*** MATERIAL SUPPLIED
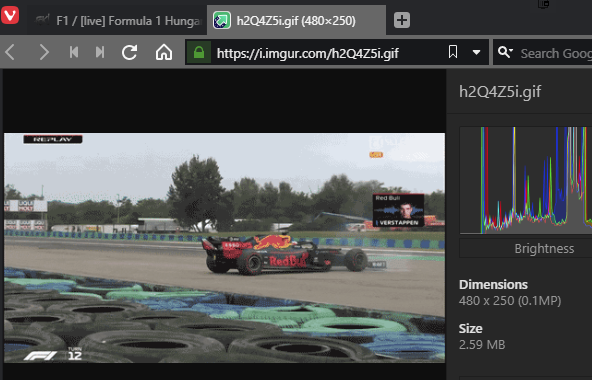Click the Red Bull car GIF image
This screenshot has width=592, height=380.
(x=224, y=248)
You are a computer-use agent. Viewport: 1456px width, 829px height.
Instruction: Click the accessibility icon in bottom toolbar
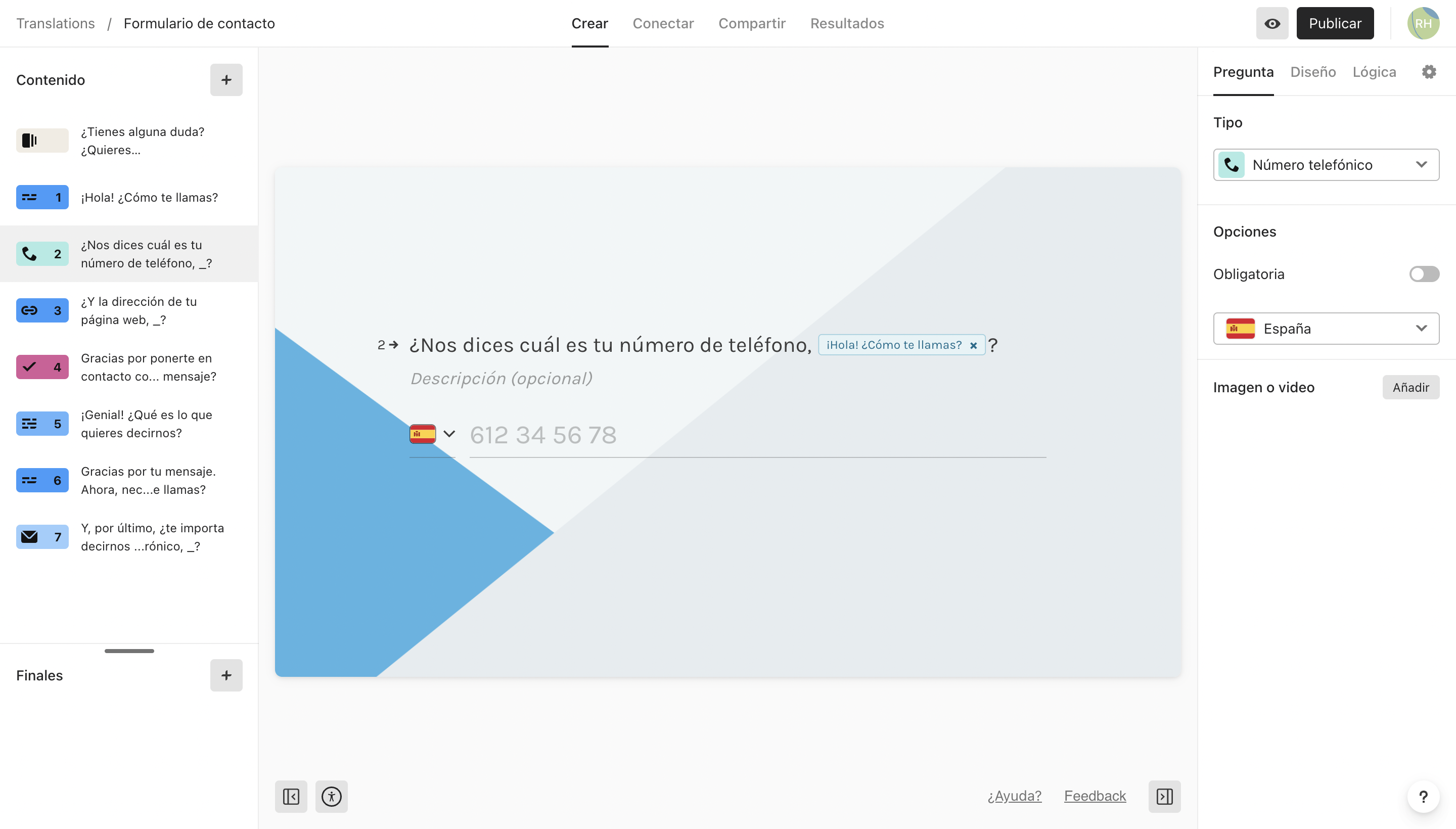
******
> TASK INSTRUCTIONS: Starting with the line that contains "You are a computer-use", print every line through the end of the data exactly as written; omit all pictures and add nothing else.

> REPLY TO THE EXERCISE:
You are a computer-use agent. Viewport: 1456px width, 829px height.
Instruction: Click the accessibility icon in bottom toolbar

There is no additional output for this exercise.